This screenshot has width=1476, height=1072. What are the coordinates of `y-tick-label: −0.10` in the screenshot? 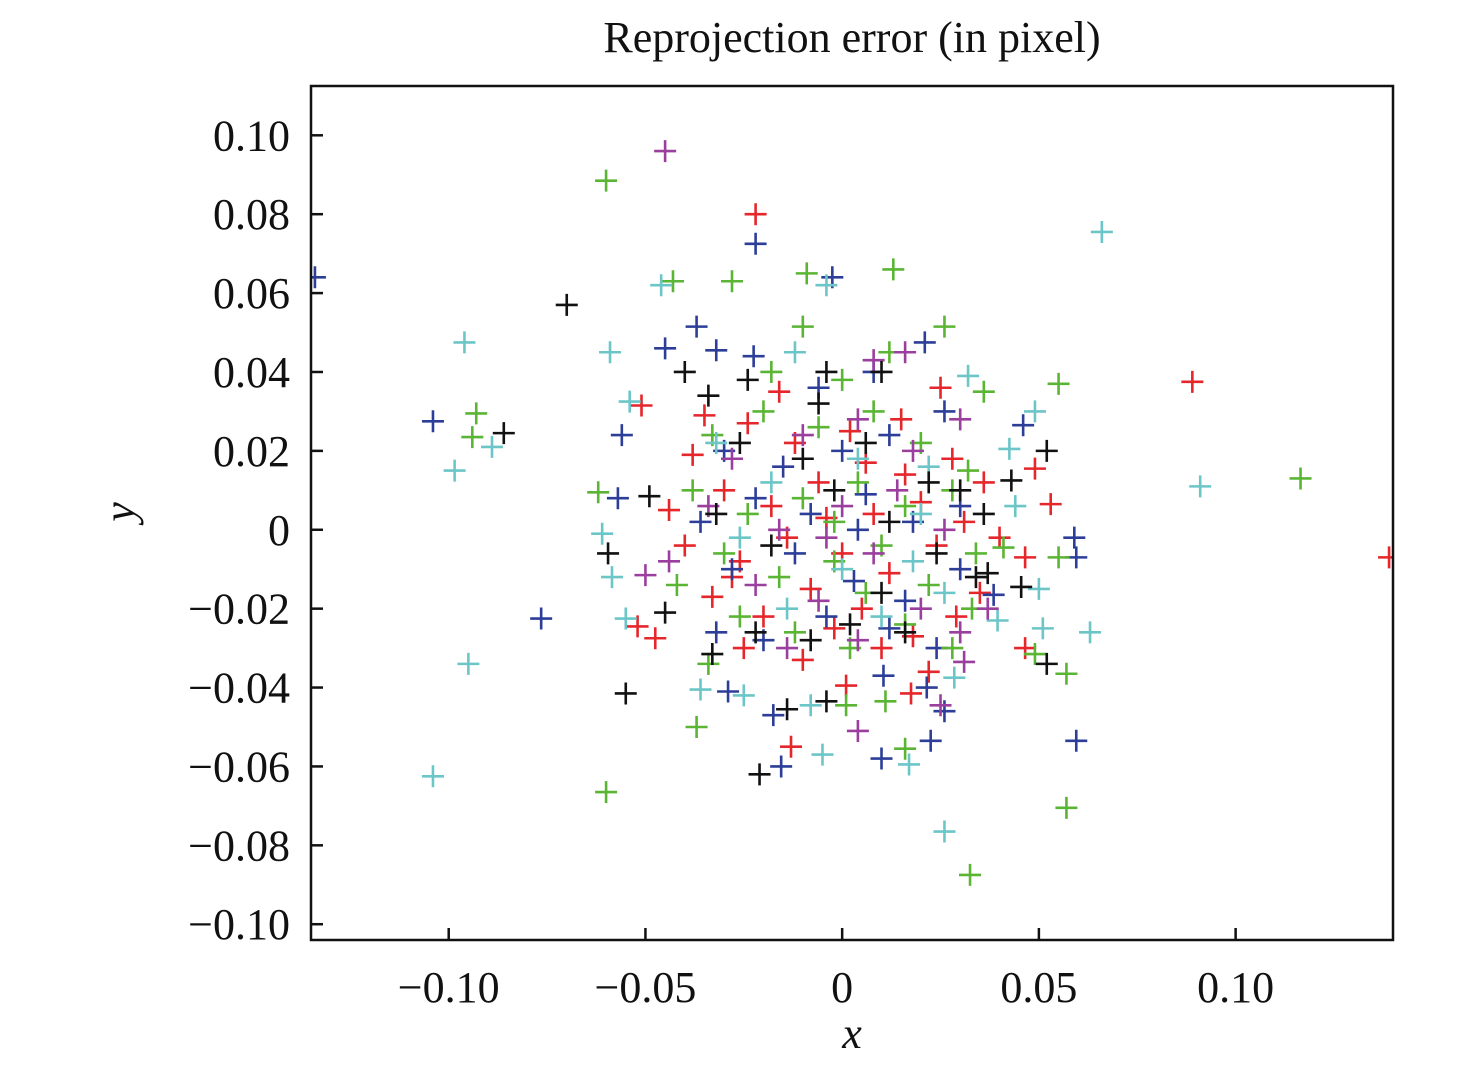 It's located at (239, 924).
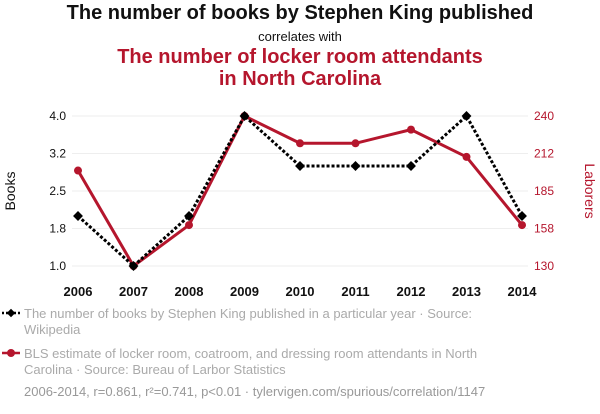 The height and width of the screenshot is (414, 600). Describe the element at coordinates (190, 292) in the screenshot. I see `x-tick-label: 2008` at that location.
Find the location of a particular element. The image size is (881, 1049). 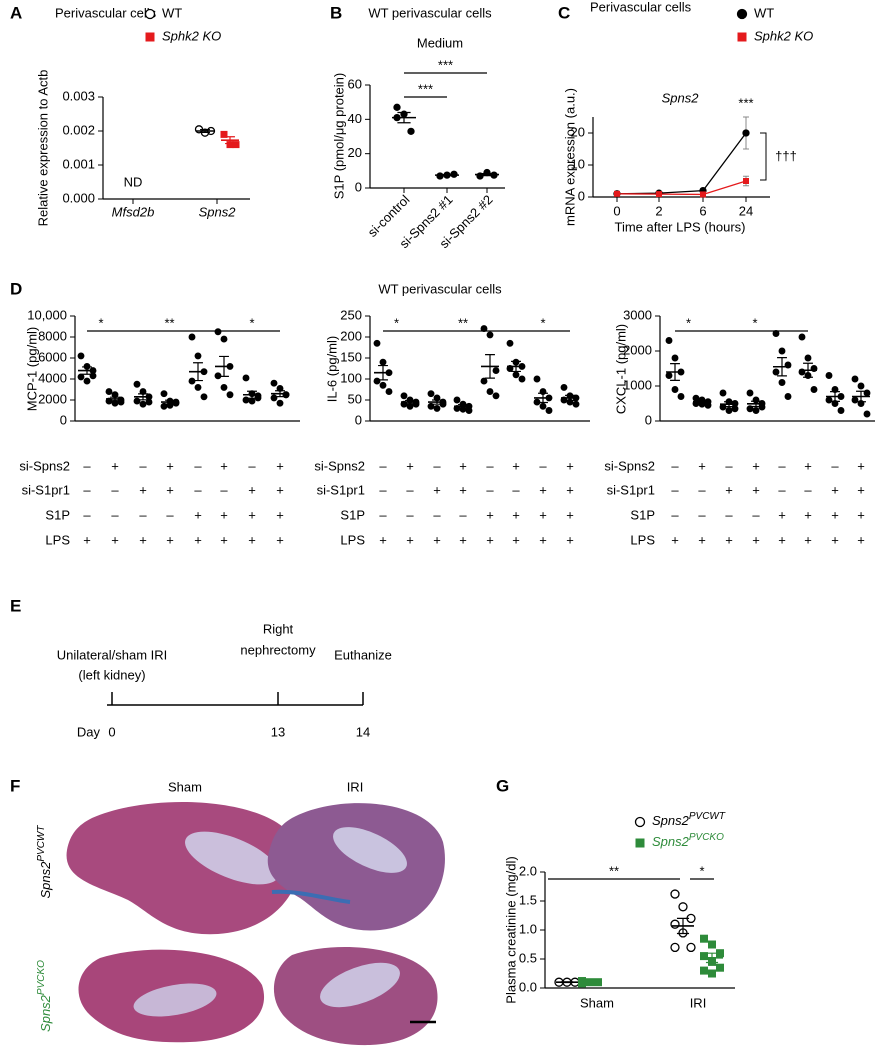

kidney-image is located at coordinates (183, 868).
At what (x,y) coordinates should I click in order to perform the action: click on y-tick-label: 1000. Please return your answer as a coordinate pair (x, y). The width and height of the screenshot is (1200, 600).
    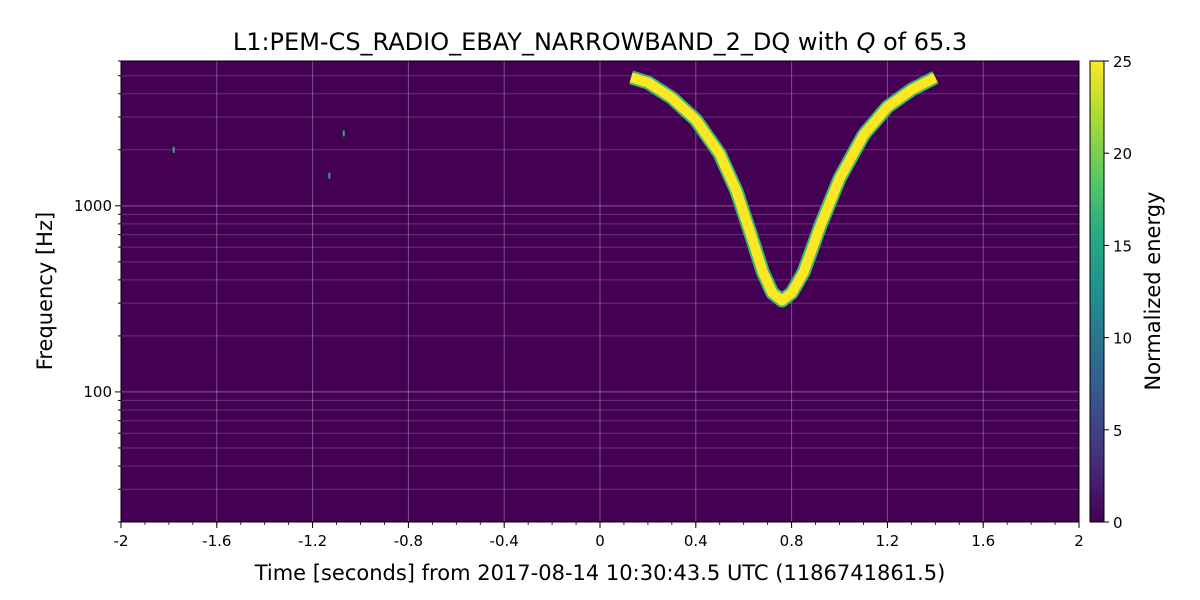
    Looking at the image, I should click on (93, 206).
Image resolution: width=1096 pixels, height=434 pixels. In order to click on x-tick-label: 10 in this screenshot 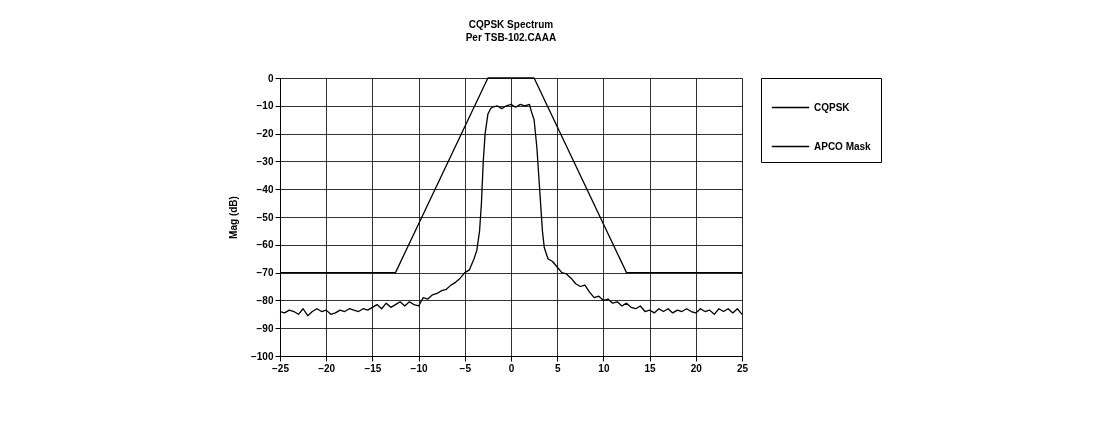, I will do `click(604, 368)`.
* * *
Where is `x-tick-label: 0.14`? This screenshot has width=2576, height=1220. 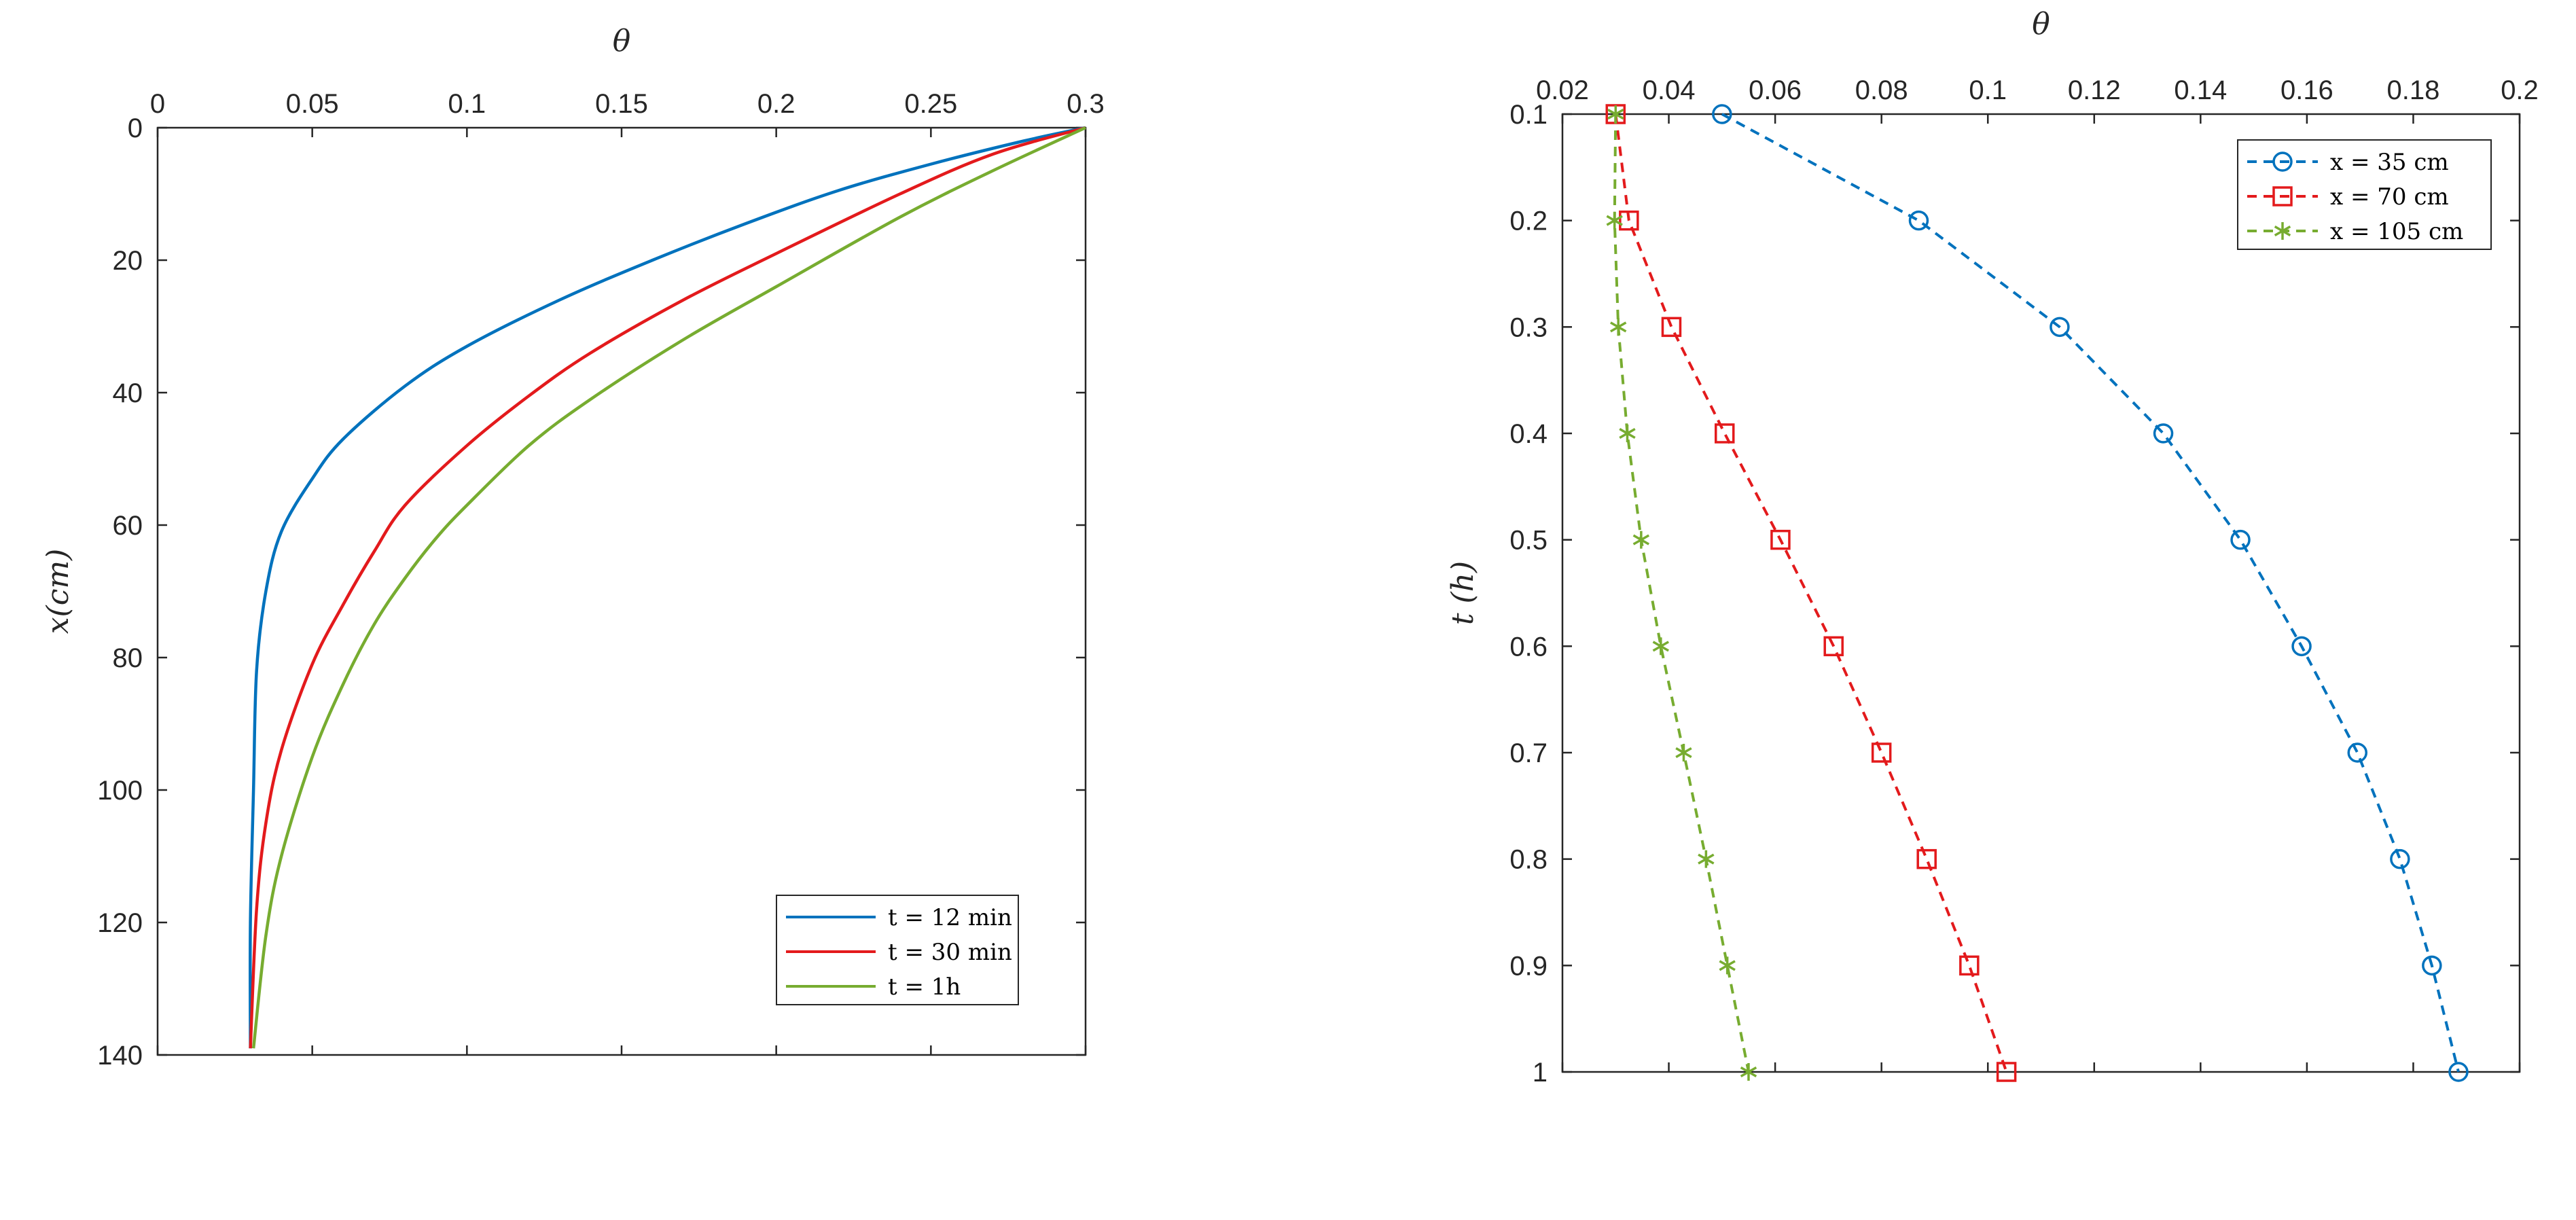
* * *
• Instruction: Give the listing as a numbered list, starting at the line with "Find the location" and ending at the line with "kidney-image is located", both included. Drop blank lines and leave out the pictures.

• Task result:
1. Find the location of a particular element. The image size is (881, 1049). 
2. kidney-image is located at coordinates (183, 868).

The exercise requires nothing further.